What you should do ::
Copy everything from the line containing "Image resolution: width=374" down to the line containing "The width and", with both of those lines included, exactly as they appear in the entries.

Task data ::
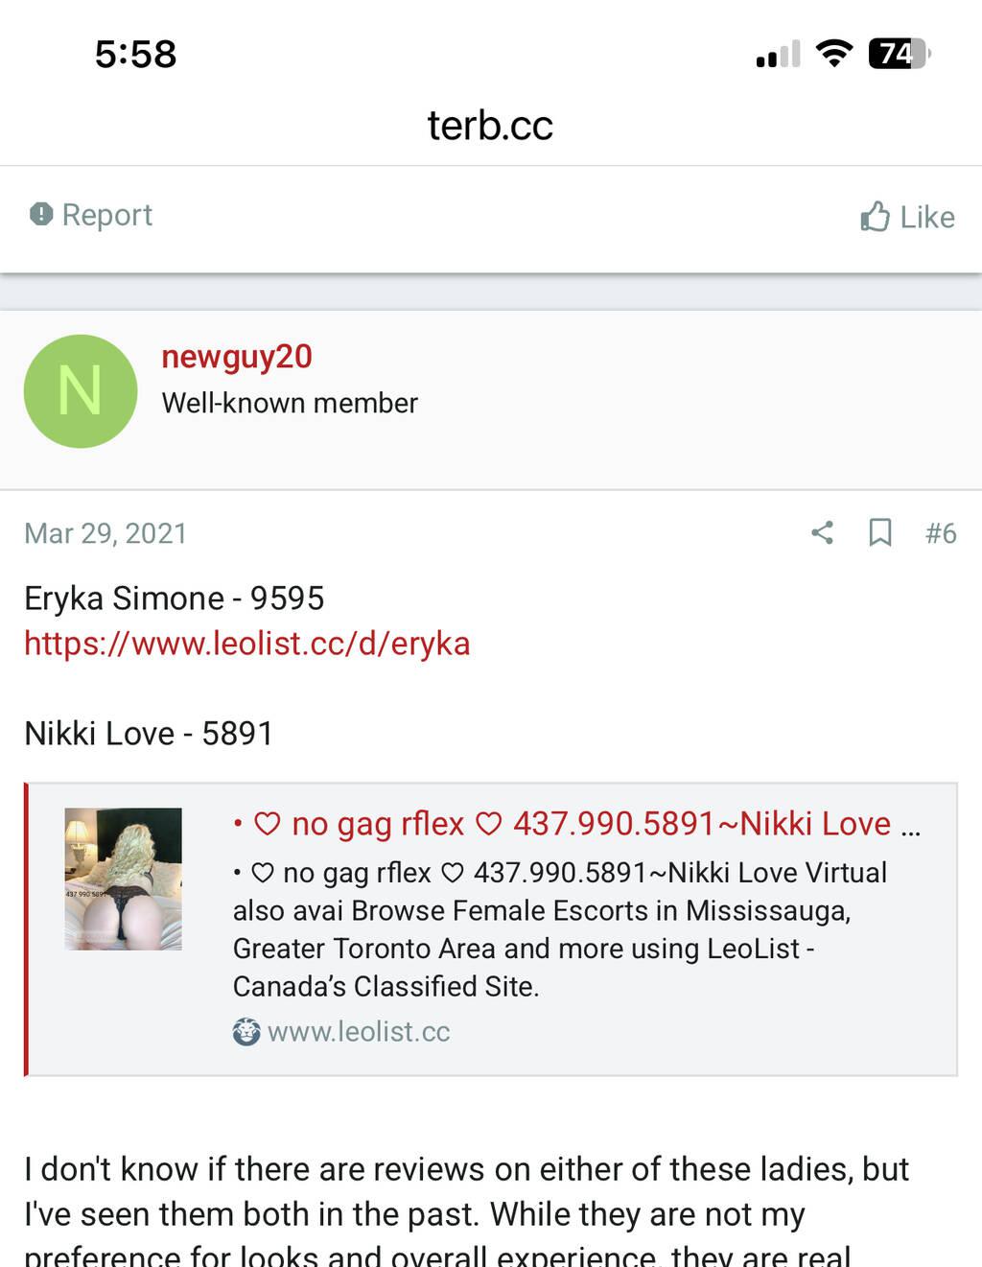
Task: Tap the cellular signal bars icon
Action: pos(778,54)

...

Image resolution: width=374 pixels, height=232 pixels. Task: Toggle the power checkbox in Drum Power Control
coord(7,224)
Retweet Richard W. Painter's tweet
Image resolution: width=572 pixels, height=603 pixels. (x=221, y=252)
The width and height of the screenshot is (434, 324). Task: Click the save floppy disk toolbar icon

--

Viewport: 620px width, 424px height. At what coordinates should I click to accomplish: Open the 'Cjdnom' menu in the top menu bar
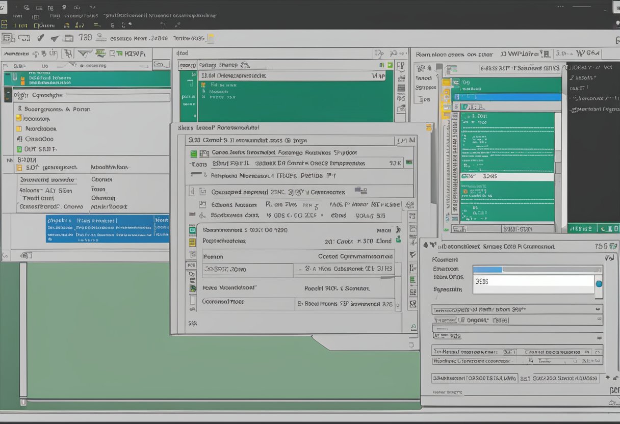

Answer to this problem ::
Image resolution: width=374 pixels, height=232 pixels. Task: Toggle the power checkbox in Drum Power Control
coord(7,224)
Retweet Richard W. Painter's tweet
Image resolution: width=572 pixels, height=603 pixels. (x=221, y=252)
The width and height of the screenshot is (434, 324). Task: Click the save floppy disk toolbar icon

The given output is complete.